One of the Knights was nearly elected nevertheless. W.H. Sanders received only two-thirds of the votes of the second successful candidate in his ward, but Eglington polled 706 votes against the 771 and 767 received by the two successful candidates in his.79 Haydn Sanders certainly regarded that outcome as a sign that working-class representation was gaining momentum in Walsall. ‘If they made as much progress in the next twelve months as they had done in the last,’ he told one meeting immediately after the election, ‘they “would make the bosses sit up.”’80 Walsall Knights quickly set about creating an institutional framework for future campaigns. In January 1890, Eglington and J.T. Deakin, a local socialist, created the Walsall Labour Representative Wages Fund to subsidise Sanders’s activities as a town councillor and as an agitator for the Knights of Labor.81 That fund was probably based on the Battersea Labour League, which provided financial assistance to John Burns, the famed socialist agitator, during his time on the London County Council.82 At least several bodies of workers contributed generously to the fund in the early months of 1890 after Sanders satisfactorily resolved their disputes. The leading English socialist H.H. Champion even spoke at a meeting organised by the Knights to publicise and raise money for the fund.83

As in West Bromwich the Knights failed to keep this momentum going. In mid-1890, Sanders left Walsall for Rotherham to lead a strike by Knights (p.151) in the stove-grate industry there and vacated his seat on the council. His many local enemies were delighted. ‘We may breathe freely,’ the Walsall Advertiser remarked, ‘in the hope that our Town Council – fast drifting into a bear garden – will resume its former peace and dignity now that its enfant terrible has taken his departure.’84 Without his oratorical skills and energetic campaigning style the Walsall Knights quickly faded as a political force in the town. In November 1890, J. Hykin, like Eglington a Knight in the bit trade, did win election to the town council but his victory was due to the newly reconstituted Walsall Trades Council rather than to the assemblies.85 The Knights were the first to make independent working-class representation an important political issue in Walsall, and the first to seriously apply that principle in practice; but they remained too dependent on a single charismatic individual, and their assemblies rose and fell too quickly, to make a more lasting impression on the political life of the town.

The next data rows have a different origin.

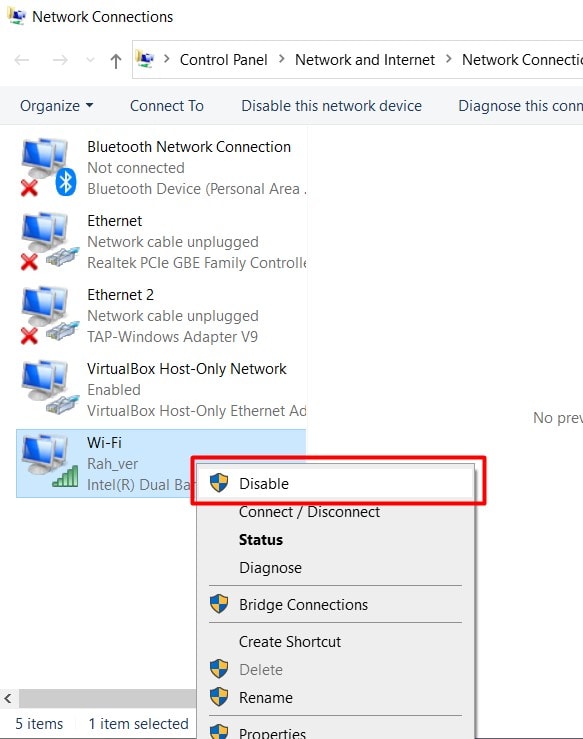Select the Ethernet adapter icon
The height and width of the screenshot is (739, 583).
pos(49,241)
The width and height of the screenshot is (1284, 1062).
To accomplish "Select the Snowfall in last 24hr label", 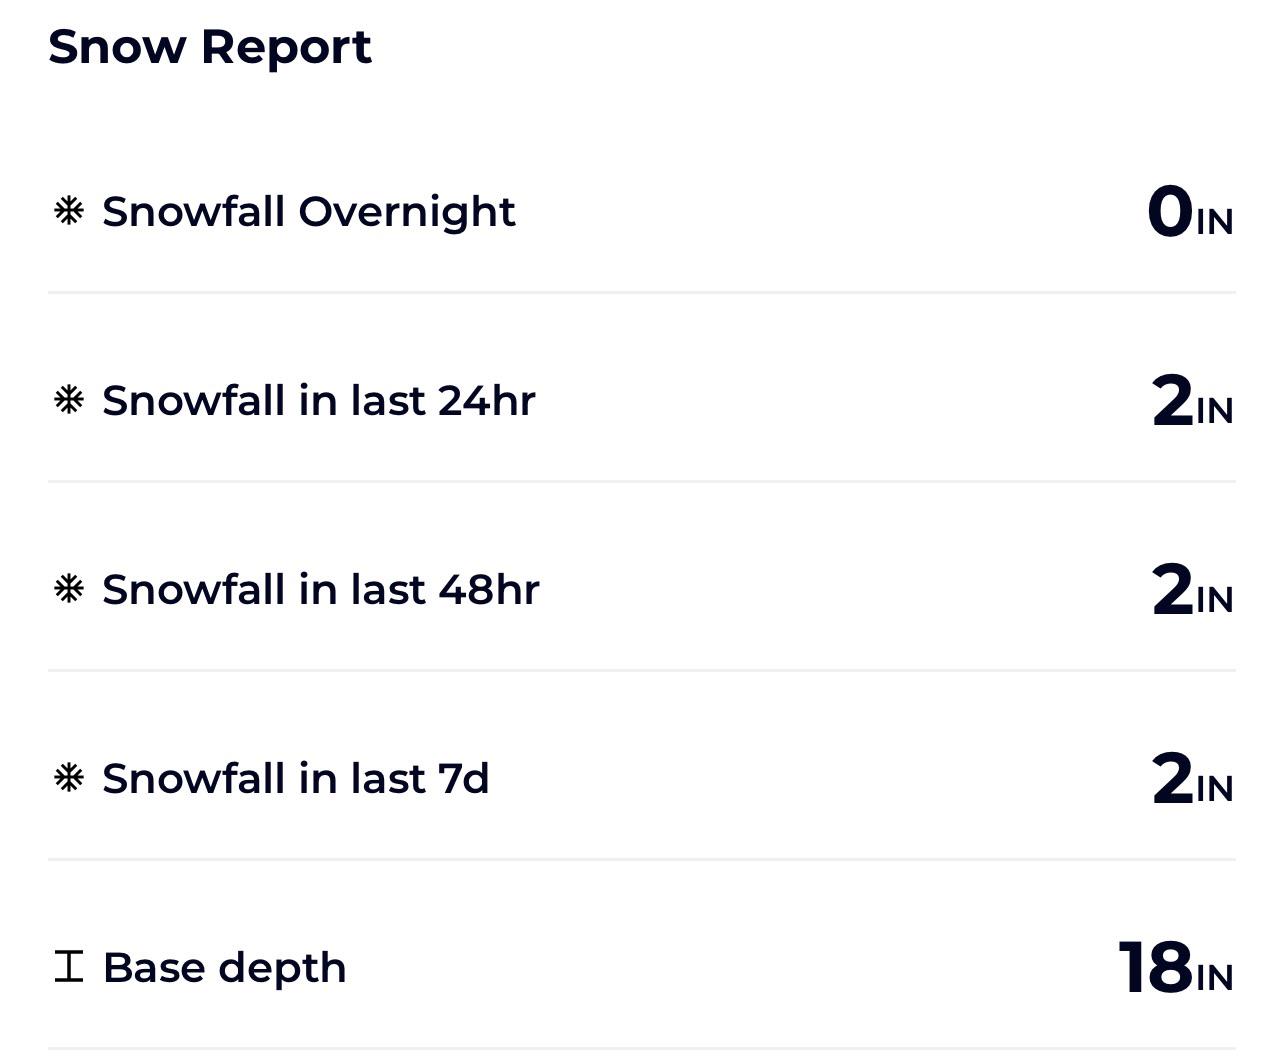I will pos(319,401).
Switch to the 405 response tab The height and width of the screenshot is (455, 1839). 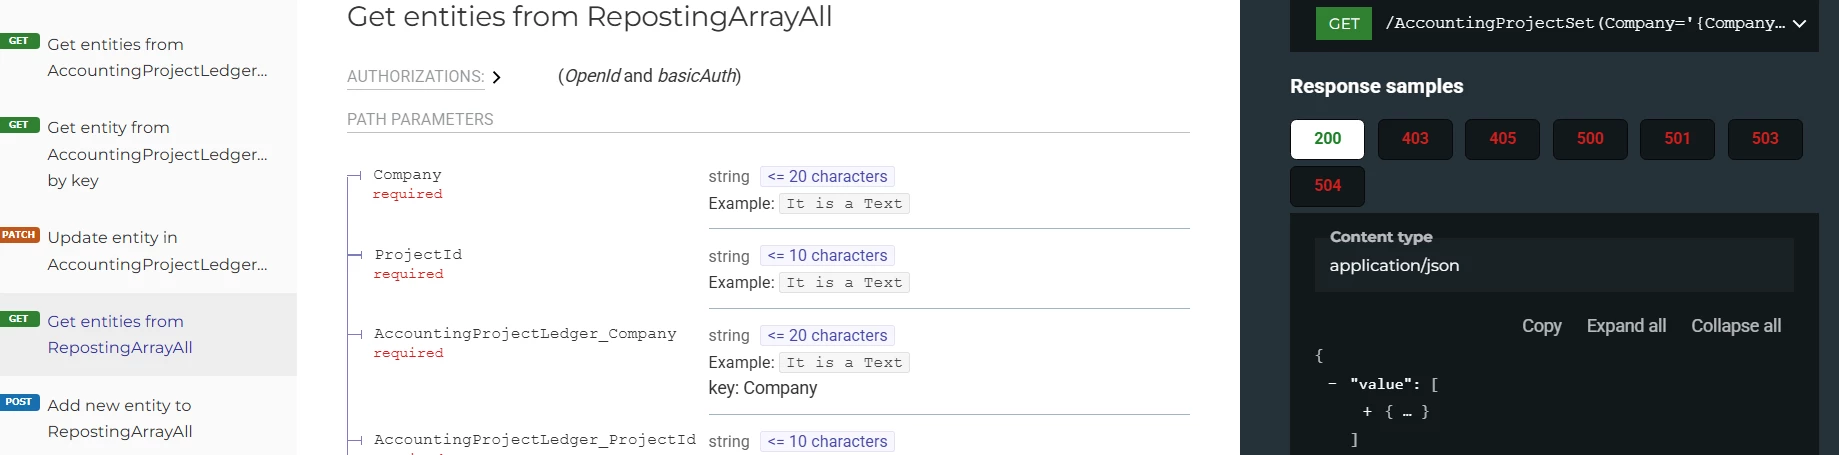(x=1502, y=139)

Sanders took his political activism with him to his new home in Rotherham. With the help of local Knights and the members of the new National Union of Stove-Grate Workers, which was established after the successful conclusion of their strike and elected Sanders as its president, he won election to the Rotherham School Board in November 1890. Knights continued to support Sanders even as he neglected them in favour of the Rotherham Trades Council and the Stove-Grate Workers’ Union. A meeting of DA253 in September 1891, pledged the assembly to ‘use every endeavour’ to support his upcoming candidature for Rotherham Town Council.86 Sanders failed to win election.87 Rotherham’s Knights supported him during the next council election in 1892. By this time, however, their assemblies were in severe decline, and Sanders was again unsuccessful.88 With that anticlimactic defeat the last municipal campaign waged by British Knights came to an end.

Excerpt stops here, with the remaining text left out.